My double column (October 2 and 9) on Spam - unwanted, unsolicited, electronic junk mail -- and some solutions for it, drew several responses from loyal Computer Wares readers. Most of them were, in one way or another, also quoting the gang at Monty Python, "But I don't like spam."

One letter was from D'Arcy J. M. Cain (darcy@vex.net) noting that his company was providing Web hosting for others and had a quite vigorous anti-spam policy as well as software they run to back up their dislike of it.

Another was from my colleague at 680 Radio News, Bob Pritchard (the Computer Insider), bringing me up to date on the fate of Cyber Promotions Inc., one of the more egregious generators of Spam, and its on-again, off-again battles not to be kicked out of its Service Provider's fold.

Cyber Promotions daily sends out millions of unsolicited junk e-mail messages. Both the company and its president, the self-styled Spam King, Sanford Wallace (known to friends and enemies alike as "Spamford"), had been booted off Sprint and WorldCom Inc. earlier this year. However, when Dearborn, Michigan-based Apex Global Internet Services Inc. (AGIS), tried the same thing during the week of September 25, Spamford went to court. On October 1, a US federal judge ordered AGIS to let him back online, at least until October 16. In the meantime, AGIS CEO, Phillip Lawlor, has apologized to all Netizens for allowing Cyber Promotions to use his site and has begged the community not to deluge the company with anti-spam retialiatory notes at least until the company can decide what to do about it. At the same time, AGIS also cancelled other bulk mailers' accounts.

Spamford is crying the blues. Apparently, he'd lined up a few other ISPs to host his account as a backup, but they too cancelled. Aw, shucks. Too bad.

Last, but by no means least, both Mark Rosseau (markr@encode.com) and Alan Clark (aclark@iaw.on.ca) wrote to tell me about a rabid-anti spam site containing free software designed not only to block spam, but to track down its actual point of origin and fire back various messages to register your disapproval. The site at http://www.compulink.co.uk/~net-services/spam/ has a program called Spam Hater 2.04.
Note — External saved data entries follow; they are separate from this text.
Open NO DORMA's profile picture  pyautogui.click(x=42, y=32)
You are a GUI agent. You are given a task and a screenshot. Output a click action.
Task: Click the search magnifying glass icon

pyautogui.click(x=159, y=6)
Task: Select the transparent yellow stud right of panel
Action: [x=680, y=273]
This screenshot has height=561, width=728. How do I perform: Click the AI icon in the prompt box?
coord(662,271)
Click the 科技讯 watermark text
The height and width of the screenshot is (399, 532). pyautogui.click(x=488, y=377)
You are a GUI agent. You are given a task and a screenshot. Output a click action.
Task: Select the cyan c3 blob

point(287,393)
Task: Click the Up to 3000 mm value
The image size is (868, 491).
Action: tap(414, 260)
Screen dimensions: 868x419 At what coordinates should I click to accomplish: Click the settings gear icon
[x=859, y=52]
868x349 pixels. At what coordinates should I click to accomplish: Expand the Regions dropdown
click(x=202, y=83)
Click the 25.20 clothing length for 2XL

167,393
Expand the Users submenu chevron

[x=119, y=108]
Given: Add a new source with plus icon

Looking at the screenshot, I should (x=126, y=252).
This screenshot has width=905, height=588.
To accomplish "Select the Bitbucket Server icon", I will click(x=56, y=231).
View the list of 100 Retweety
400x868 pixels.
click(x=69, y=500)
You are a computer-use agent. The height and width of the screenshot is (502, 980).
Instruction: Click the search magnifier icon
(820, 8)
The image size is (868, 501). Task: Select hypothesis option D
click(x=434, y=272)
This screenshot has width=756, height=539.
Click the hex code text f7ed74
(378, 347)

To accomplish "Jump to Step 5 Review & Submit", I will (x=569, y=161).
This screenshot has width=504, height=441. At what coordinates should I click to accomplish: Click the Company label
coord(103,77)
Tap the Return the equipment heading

Among other tricks, Spam Hater analyzes the offending message(s) and extracts a list of addresses of relevant postmasters. It then prepares a reply (with your choice of legal threats, insults or your own message) and appends a copy of the spam if required. It then puts the reply in a mail window ready for sending (or editing). Spam Hater then generates the Internet "WHOIS" query to help track the perpetrator, generates a "TRACEROUTE" query to help track the perpetrator's upstream provider, and it will do both online if your browser software supports the service.

Have you been nuked?

Don't ask me where I was hiding through the late spring/early summer period, but because I never participate in Internet Relay Chat sessions, I completely missed the WinNuke problem. WinNuke and a few similar applications are programs that allow nutcases to attack people in IRC "chat" rooms. The attack exploits a flaw in both the Windows 95 and Windows NT (3.51 and 4.0) version of Winsock known as the Windows Out of Band (or WinOOB) bug.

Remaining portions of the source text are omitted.